Data for this exercise
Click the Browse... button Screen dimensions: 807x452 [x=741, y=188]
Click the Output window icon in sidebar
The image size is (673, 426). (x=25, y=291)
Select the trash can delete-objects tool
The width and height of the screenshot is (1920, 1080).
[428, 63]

Task to complete
Present these lines as a numbered list, omitting any blank lines.

Result for this exercise
1. Click the Browse... button Screen dimensions: 807x452 [x=741, y=188]
2. Click the Output window icon in sidebar
3. The image size is (673, 426). (x=25, y=291)
4. Select the trash can delete-objects tool
5. The width and height of the screenshot is (1920, 1080).
6. [428, 63]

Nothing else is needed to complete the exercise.